Political Standoff Continues As Parliament Keeps WorkingKYIV, April 4, 2007 (RFE/RL) -- By the thousands, Ukrainians are gathered in Kyiv outside the Verkhovna Rada in a scene reminiscent of the Orange Revolution of 2004. Only now they're supporting Prime Minister Viktor Yanukovych, not his political rival, President Viktor Yushchenko.
But Yushchenko's supporters also promise to crowd into nearby Independence Square to show their support for the president in the country's biggest political crisis since the overturned election of 2004.
Yushchenko said on April 3 there's no turning back. A decree dissolving parliament and setting new elections for May 27 had just become official when it was published in the government gazette.
Yushchenko signed the decree on April 2 after seven hours of fruitless talks with Yanukovych's supporters in parliament over what the president says is the prime minister's unconstitutional method of getting members of the legislature to change their political allegiances.
The two rivals met for about four hours at Yushchenko's office, but the meeting ended without a statement from either man.
Parliament Continues Working
Some in parliament kept working despite the dissolution decree. Raisa Bohatyryova, the head of the legislature's pro-Yanukovych Party of Regions faction, said on April 3 that the current parliament needs to keep working until it's replaced.

**Written exercise A:** In the article on Ukraine's political standoff, what date did the dissolution decree set for new elections?
**Written exercise B:** Reproduce the article on Ukraine's political standoff word for word, starting with "Yushchenko signed the" and going on through "until it's replaced.".

**Data:**

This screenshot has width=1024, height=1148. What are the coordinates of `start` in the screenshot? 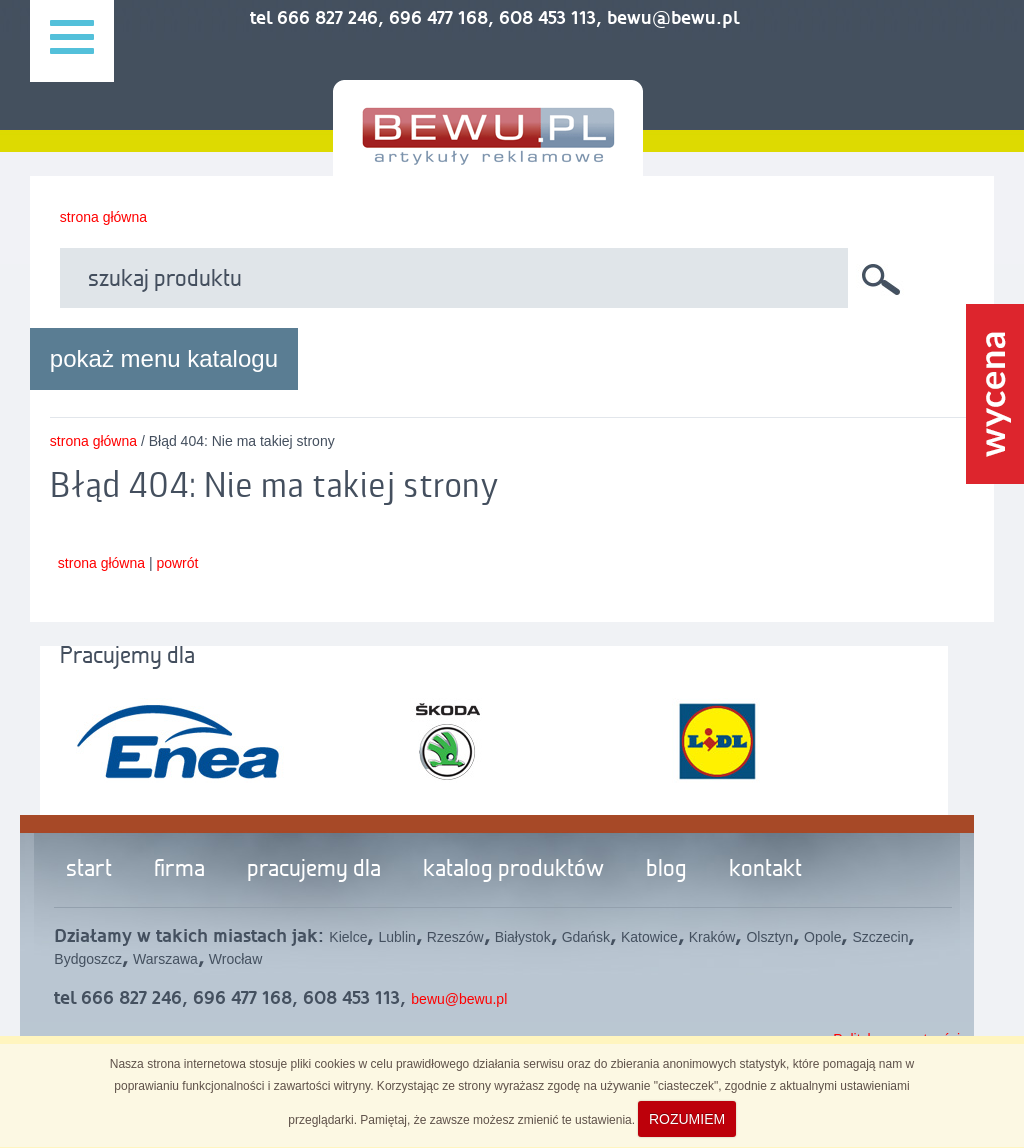 It's located at (89, 870).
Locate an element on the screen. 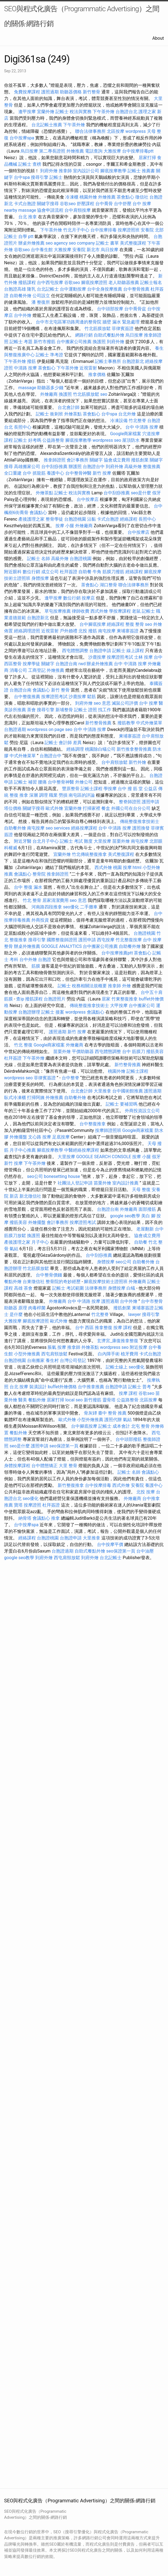  記帳士 稅法與實務 is located at coordinates (73, 111).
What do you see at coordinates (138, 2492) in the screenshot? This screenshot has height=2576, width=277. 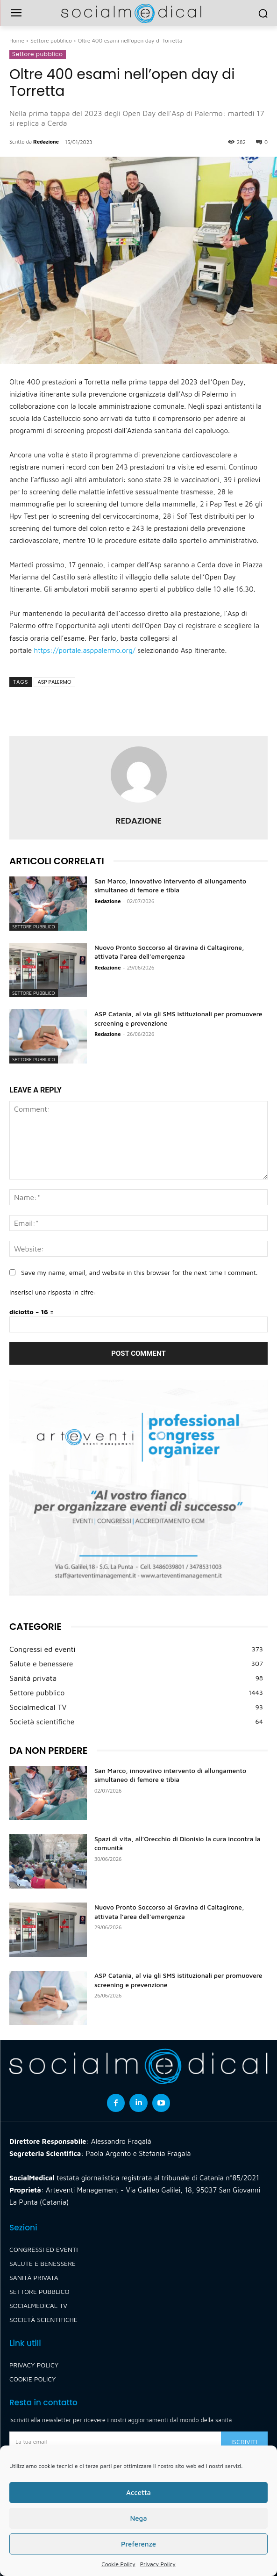 I see `Accetta` at bounding box center [138, 2492].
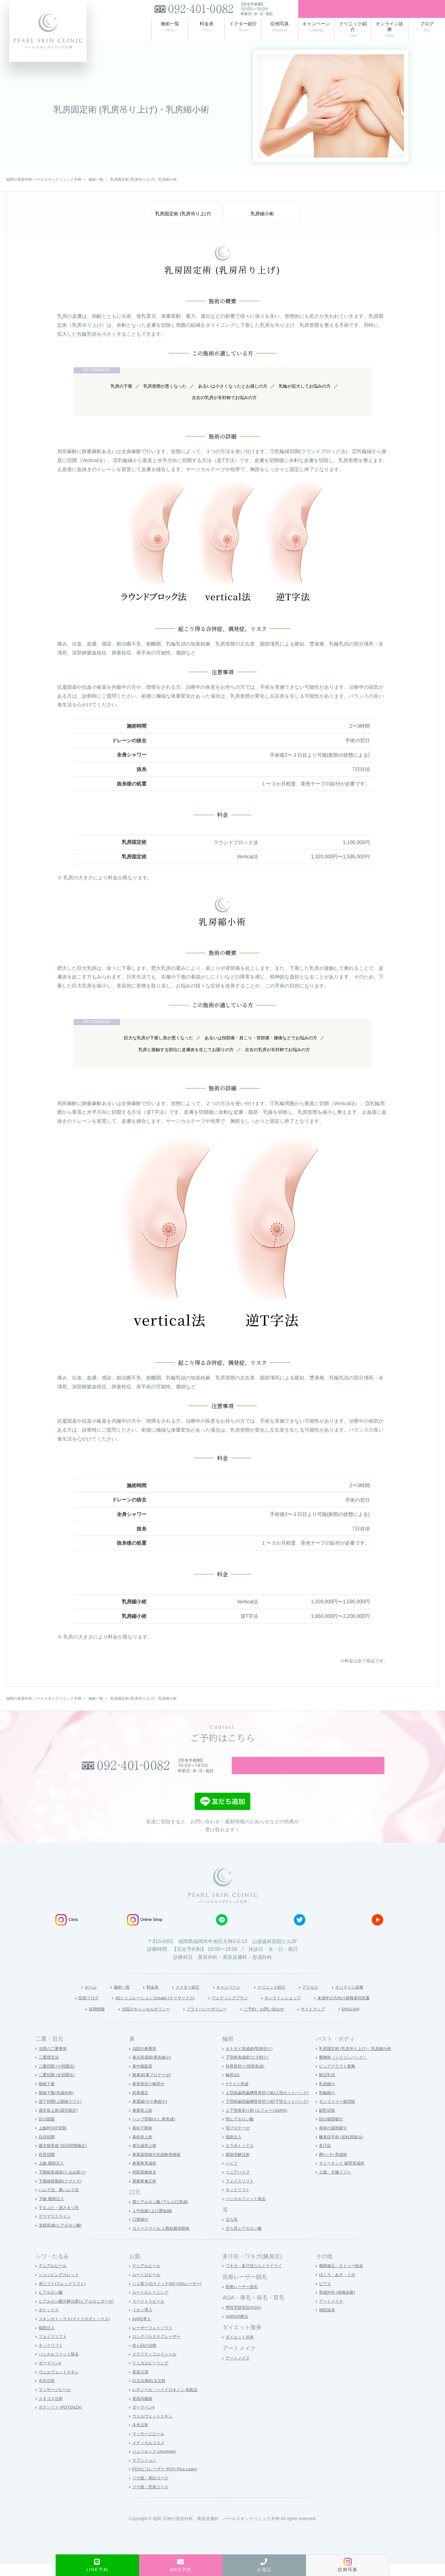 This screenshot has height=2576, width=445. What do you see at coordinates (270, 2104) in the screenshot?
I see `上顎前歯部歯槽骨骨切り術(上顎セットバック)` at bounding box center [270, 2104].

**Complete response A:** May 27

**Complete response B:**
Yushchenko signed the decree on April 2 after seven hours of fruitless talks with Yanukovych's supporters in parliament over what the president says is the prime minister's unconstitutional method of getting members of the legislature to change their political allegiances.
The two rivals met for about four hours at Yushchenko's office, but the meeting ended without a statement from either man.
Parliament Continues Working
Some in parliament kept working despite the dissolution decree. Raisa Bohatyryova, the head of the legislature's pro-Yanukovych Party of Regions faction, said on April 3 that the current parliament needs to keep working until it's replaced.